Final Words

While we still think that on paper, the AGEIA's PhysX technology has promise, we find ourselves in a situation similar to where we were a few months ago with Ghost Recon and the City of Villains beta. On the positive side, AGEIA and Cryptic have fixed many of our earlier complaints about using PhysX hardware acceleration under City of Villains. The game no longer stutters, and installing a PhysX card doesn't immediately result in a drop in performance (though this has much to do with the new way of adjusting physics settings and other optimizations Cryptic has made in how the game handles large quantities of debris).
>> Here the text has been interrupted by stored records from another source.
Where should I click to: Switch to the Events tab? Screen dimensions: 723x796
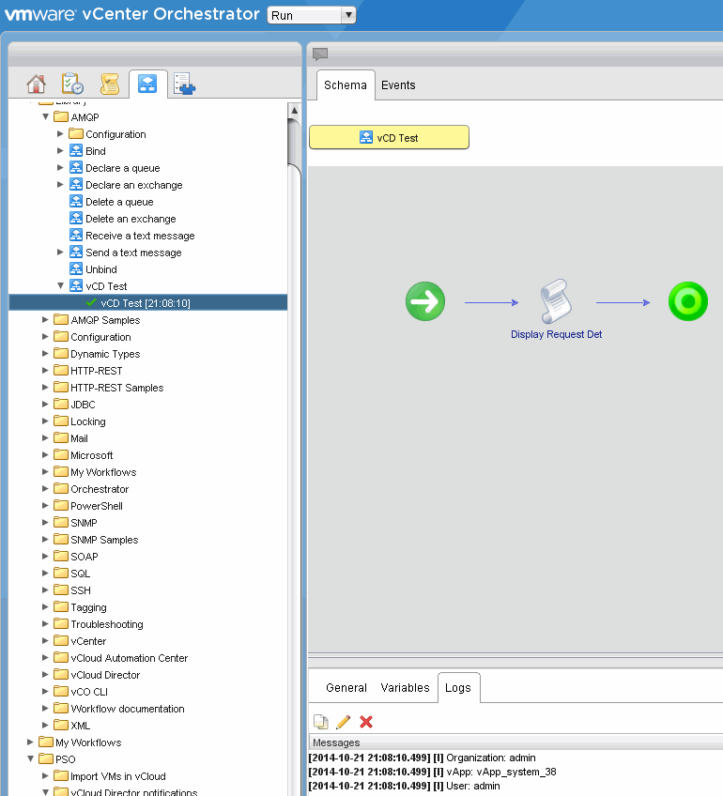[x=398, y=85]
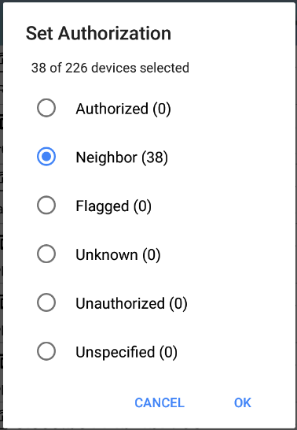The width and height of the screenshot is (297, 430).
Task: Click the (0) count beside Authorized
Action: pyautogui.click(x=162, y=109)
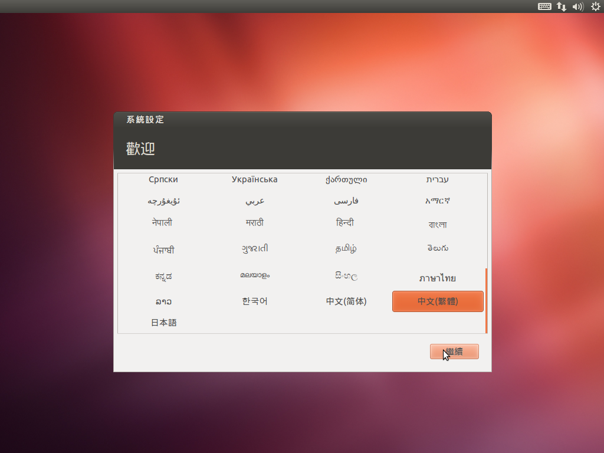The image size is (604, 453).
Task: Select 中文(简体) language option
Action: point(346,301)
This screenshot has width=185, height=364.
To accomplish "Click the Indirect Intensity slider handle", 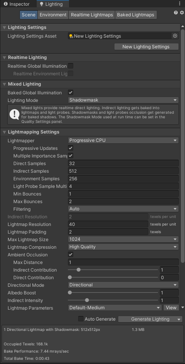I will tap(87, 300).
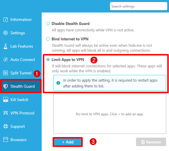Open the Settings gear icon
The width and height of the screenshot is (169, 151).
pyautogui.click(x=5, y=33)
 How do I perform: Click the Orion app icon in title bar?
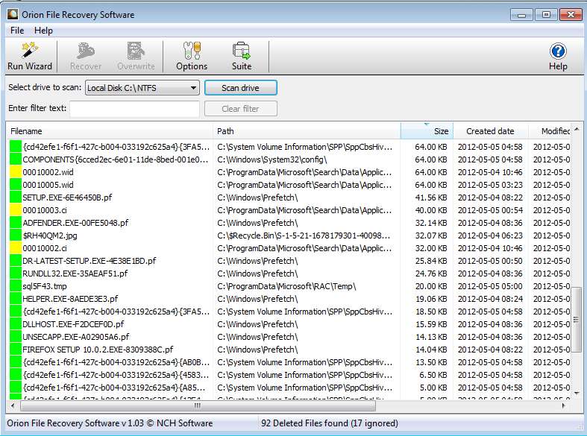tap(13, 15)
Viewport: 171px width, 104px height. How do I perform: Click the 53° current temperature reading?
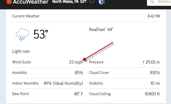point(41,34)
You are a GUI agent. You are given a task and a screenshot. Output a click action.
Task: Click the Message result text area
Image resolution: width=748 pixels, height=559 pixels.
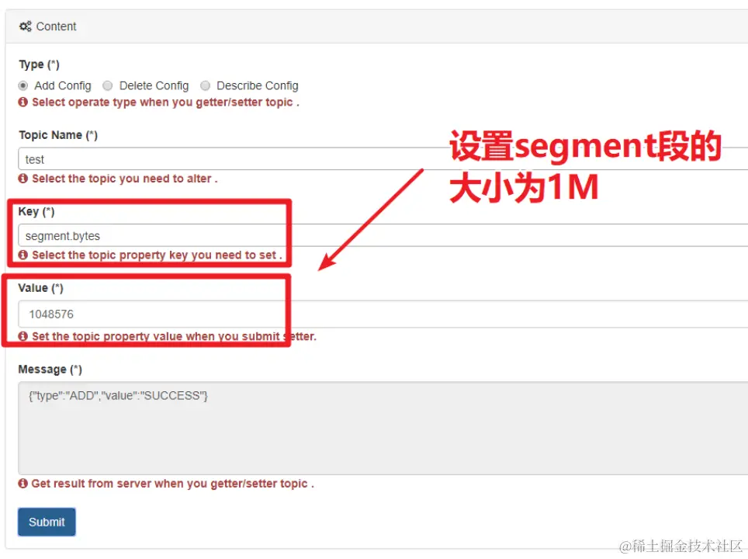(383, 429)
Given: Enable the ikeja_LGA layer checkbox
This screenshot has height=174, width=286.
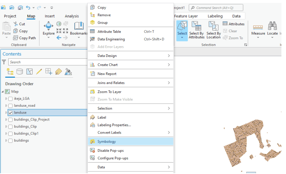Looking at the screenshot, I should (10, 99).
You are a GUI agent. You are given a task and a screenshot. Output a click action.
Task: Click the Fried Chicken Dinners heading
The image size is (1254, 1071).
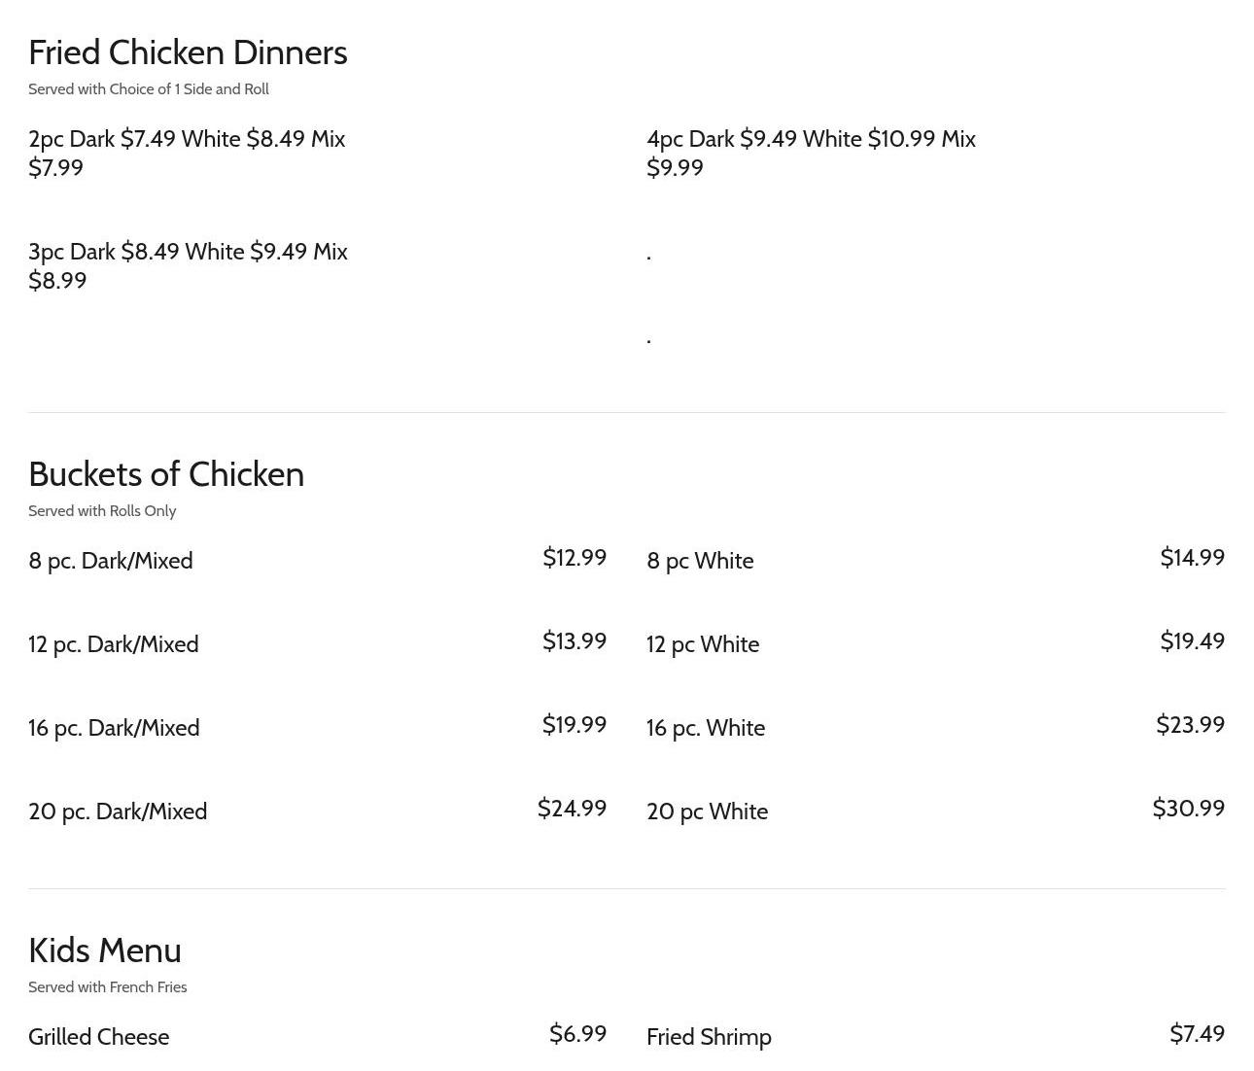[x=188, y=52]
However, what AGEIA has failed to fix, and what ultimately ends up counting the most, is value. There's no question that a PhysX card will give better performance in City of Villains at the highest settings, and at times that difference can be pretty sizable. But as we found out, using a slightly lower quality physics mode will result in graphics similar to the highest mode where the PhysX card shines, but at performance levels nearly equal to the PhysX card just by using a dual-core CPU. When we're talking about adding a $250 PPU to a system that's already using a $1000 CPU and a $500 GPU, the PhysX card is a sensible way to boost performance by a good measure without spending all that much more. Under a tighter budget, that's a much harder thing to recommend.
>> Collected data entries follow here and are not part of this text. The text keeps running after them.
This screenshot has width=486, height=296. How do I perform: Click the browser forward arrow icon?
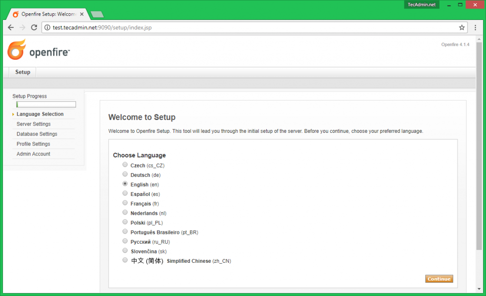point(22,28)
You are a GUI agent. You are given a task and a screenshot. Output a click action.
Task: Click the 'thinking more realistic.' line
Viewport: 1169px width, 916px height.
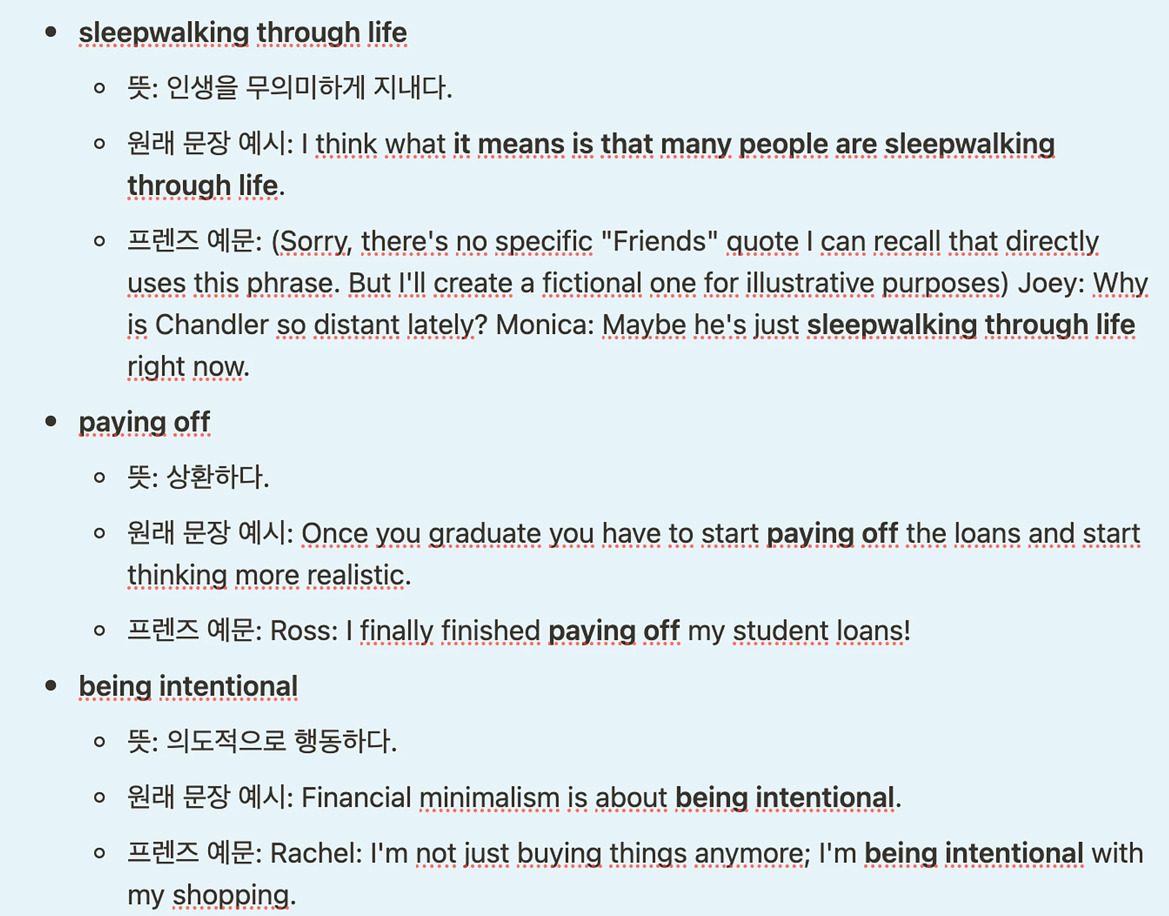click(x=269, y=575)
For someone currently using a single-core CPU and working with a limited budget, an upgrade to a dual-core CPU is going to be superior to adding the PhysX card in City of Villains, and it's going to be much more useful in games and applications where the PhysX card can't be used. Similarly, someone with a slower dual-core CPU may not see gains as great going to a faster CPU as they would with a PhysX card, but unless the extra eye-candy and a few frames is what you desire, the faster CPU will still be more useful overall. Ultimately, since City of Villains is CPU limited, the PhysX card is only the best upgrade when a system's CPU performance can't be improved much; otherwise, the effect of the CPU holding back performance is just too great to ignore.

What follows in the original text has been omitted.